Americans Are Somehow More Okay With Late-Term Abortions If Zika Is Involved

Women pick up bug spray in the Wynwood neighborhood of Miami.
Women pick up bug spray in the Wynwood neighborhood of Miami. Photo: Joe Raedle/Getty Images

A new poll from the Harvard School of Public Health and STAT News found that 59 percent of Americans believe that women should be able to end a pregnancy after 24 weeks if tests indicated that the fetus had microcephaly caused by the Zika virus, which is heartening until you hear the rest of the results.

The researchers first asked people how they felt about late-term abortion in general and 61 percent said they opposed women being able to have an abortion after 24 weeks while 23 percent said they were in favor.

Then in another poll that focused on Zika (including how the presidential candidates would handle the threat), they asked what people thought about late-term abortions when a doctor thinks there’s a “serious possibility” that the fetus would be born with the birth defect microcephaly, which may not be diagnosed until late in the second or even early in the third trimester. People were more forgiving here: 59 percent said they were in favor versus 28 percent who said they were opposed.

Warren Hern, M.D., who performs abortions in Colorado, told STAT it’s not “reasonable or logical” that people support abortion in the case of Zika damage, but not in cases of other birth defects.

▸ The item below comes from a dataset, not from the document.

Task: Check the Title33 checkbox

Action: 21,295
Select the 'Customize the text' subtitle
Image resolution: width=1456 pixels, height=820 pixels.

“There are many, many reasons why women seek late abortion. And many of those reasons have to do with catastrophic fetal abnormalities that are not discovered until late in pregnancy,” he said. While neither poll specifically asked about other birth defects besides Zika-related microcephaly, it seems that people may not consider abnormalities when they hear the phrase “late-term abortion.”

It’s a hot-button topic: 22 states restrict abortions beyond the 24th week of pregnancy and others don’t allow terminations past the time the fetus would be viable outside the womb, also 24 weeks. Many of these policies allow exceptions for the life and health of the mother, but in the case of microcephaly and other birth defects, the mother’s health would not be affected. Women should be able to choose what to do if they get a life-changing diagnosis.